>> begin EXTRACTED RECORDS
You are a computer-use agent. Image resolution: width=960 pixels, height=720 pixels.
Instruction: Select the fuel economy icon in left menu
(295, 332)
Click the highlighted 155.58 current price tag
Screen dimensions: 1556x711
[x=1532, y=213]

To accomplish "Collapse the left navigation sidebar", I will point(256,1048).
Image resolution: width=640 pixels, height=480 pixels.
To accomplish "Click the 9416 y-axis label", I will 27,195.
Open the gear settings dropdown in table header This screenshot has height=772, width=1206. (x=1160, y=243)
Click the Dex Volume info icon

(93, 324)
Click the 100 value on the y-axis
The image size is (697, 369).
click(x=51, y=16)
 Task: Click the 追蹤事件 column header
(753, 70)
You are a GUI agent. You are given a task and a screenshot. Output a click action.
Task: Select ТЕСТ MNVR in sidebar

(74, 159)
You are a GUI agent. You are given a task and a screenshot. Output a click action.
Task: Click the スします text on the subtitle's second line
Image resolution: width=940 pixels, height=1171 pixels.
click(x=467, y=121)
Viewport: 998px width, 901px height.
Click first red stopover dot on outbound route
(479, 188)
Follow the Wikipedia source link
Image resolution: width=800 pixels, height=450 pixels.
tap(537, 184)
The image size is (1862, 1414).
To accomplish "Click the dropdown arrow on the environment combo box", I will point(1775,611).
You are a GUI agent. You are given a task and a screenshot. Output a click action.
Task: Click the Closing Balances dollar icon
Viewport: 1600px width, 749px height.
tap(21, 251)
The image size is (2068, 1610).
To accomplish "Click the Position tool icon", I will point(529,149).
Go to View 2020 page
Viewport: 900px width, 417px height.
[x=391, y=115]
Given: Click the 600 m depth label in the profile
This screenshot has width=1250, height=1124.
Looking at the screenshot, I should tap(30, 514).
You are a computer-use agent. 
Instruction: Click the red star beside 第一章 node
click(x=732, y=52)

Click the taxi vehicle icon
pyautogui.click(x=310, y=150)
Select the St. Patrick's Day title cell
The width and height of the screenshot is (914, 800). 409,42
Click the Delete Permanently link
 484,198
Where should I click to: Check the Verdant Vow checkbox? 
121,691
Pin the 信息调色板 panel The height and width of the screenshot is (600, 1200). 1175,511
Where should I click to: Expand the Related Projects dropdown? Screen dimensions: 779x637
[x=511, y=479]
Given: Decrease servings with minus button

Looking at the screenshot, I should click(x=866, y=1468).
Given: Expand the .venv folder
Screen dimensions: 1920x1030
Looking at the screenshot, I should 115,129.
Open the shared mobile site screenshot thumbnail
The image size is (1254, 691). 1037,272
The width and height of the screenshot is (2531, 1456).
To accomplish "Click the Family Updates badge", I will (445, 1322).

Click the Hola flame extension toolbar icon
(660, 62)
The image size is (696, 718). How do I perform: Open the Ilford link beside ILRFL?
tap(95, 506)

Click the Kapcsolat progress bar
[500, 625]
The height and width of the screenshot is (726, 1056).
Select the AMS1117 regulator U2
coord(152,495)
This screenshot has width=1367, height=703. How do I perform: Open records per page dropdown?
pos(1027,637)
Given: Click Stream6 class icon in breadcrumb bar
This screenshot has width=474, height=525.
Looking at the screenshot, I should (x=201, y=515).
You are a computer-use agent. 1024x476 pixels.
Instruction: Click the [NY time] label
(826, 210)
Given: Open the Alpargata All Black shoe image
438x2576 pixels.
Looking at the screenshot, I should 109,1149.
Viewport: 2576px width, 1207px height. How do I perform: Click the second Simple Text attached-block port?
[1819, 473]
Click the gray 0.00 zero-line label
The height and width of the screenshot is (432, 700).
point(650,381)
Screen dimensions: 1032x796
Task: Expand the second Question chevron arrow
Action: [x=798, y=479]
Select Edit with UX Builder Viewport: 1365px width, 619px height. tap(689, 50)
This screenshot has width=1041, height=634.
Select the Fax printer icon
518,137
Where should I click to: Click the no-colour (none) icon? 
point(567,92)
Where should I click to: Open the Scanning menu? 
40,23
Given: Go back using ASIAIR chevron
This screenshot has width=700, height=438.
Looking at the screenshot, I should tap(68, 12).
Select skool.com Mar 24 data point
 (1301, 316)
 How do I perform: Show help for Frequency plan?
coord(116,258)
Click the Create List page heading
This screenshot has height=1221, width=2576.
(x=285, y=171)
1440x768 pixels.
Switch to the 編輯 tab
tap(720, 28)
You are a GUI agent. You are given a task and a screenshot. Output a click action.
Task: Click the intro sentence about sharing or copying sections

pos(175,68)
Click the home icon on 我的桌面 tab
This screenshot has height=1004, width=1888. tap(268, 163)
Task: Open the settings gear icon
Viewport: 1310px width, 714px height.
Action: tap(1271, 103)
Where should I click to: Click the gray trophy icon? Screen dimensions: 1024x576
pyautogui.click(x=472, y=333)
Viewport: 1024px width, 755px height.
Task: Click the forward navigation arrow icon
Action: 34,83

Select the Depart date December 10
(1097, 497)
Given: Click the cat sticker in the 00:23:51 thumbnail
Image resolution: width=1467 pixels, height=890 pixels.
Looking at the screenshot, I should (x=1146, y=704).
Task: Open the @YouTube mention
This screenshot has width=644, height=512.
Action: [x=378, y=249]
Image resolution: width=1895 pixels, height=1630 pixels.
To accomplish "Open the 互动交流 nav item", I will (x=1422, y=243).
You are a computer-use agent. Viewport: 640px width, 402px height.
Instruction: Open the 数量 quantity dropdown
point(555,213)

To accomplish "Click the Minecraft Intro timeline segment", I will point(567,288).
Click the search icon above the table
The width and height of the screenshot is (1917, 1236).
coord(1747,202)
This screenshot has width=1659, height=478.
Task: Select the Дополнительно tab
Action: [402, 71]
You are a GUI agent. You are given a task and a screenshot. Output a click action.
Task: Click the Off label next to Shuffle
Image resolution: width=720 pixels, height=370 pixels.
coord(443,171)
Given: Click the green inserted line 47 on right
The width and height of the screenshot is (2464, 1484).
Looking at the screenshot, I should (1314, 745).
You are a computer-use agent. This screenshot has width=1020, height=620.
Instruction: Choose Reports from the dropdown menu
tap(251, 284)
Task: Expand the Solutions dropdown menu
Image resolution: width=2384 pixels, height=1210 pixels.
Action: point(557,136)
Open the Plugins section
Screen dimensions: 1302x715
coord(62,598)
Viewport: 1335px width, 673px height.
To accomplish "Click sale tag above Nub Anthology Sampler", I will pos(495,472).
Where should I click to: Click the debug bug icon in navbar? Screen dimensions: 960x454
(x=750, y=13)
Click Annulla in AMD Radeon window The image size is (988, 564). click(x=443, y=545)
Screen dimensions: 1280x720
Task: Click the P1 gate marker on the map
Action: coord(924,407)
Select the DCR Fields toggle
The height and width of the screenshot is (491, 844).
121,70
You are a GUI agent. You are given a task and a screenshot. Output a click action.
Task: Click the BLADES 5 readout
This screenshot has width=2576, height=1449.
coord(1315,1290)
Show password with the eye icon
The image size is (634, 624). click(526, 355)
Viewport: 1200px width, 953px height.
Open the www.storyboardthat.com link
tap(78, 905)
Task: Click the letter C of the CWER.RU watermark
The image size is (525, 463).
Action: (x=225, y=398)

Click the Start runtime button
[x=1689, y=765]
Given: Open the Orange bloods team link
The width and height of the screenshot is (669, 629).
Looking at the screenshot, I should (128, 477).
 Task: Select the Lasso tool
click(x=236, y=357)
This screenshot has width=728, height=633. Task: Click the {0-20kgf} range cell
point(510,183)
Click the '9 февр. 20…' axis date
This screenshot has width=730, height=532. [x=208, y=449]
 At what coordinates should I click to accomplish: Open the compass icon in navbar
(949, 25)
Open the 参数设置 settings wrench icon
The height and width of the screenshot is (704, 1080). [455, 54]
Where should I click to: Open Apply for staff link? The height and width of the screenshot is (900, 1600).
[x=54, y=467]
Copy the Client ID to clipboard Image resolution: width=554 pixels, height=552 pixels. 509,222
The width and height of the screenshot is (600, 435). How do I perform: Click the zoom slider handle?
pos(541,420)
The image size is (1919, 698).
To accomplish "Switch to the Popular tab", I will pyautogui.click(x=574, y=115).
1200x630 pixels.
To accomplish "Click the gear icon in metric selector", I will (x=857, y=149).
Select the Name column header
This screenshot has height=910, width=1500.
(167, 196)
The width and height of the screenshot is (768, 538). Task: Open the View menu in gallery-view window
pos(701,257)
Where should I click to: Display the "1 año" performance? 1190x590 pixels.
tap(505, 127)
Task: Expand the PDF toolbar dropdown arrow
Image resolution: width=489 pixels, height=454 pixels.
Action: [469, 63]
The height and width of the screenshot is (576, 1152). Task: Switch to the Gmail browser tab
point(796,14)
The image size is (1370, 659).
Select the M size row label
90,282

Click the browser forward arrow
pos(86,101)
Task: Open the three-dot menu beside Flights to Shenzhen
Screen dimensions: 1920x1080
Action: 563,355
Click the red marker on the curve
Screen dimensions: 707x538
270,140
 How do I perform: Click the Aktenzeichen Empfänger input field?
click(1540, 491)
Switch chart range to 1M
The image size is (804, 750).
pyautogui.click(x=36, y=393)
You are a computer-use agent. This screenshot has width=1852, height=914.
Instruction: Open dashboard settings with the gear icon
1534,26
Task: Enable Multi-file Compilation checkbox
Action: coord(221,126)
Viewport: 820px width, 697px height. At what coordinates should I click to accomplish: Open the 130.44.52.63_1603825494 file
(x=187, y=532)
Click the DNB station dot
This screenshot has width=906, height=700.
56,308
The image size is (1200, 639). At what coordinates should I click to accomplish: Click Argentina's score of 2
>> end EXTRACTED RECORDS
> [GOAL OF THE EXERCISE] Reproduce the rows from the start of the rows up to and including the line with "click(x=51, y=16)", changing "Image resolution" to "Image size" and leaving everything else unchanged.

> [THE RESULT]
You are a computer-use agent. Image size: width=960 pixels, height=720 pixels.
Instruction: Select the fuel economy icon in left menu
(295, 332)
Click the highlighted 155.58 current price tag
Screen dimensions: 1556x711
[x=1532, y=213]

To accomplish "Collapse the left navigation sidebar", I will point(256,1048).
Image size: width=640 pixels, height=480 pixels.
To accomplish "Click the 9416 y-axis label", I will 27,195.
Open the gear settings dropdown in table header This screenshot has height=772, width=1206. (x=1160, y=243)
Click the Dex Volume info icon

(93, 324)
Click the 100 value on the y-axis
The image size is (697, 369).
click(x=51, y=16)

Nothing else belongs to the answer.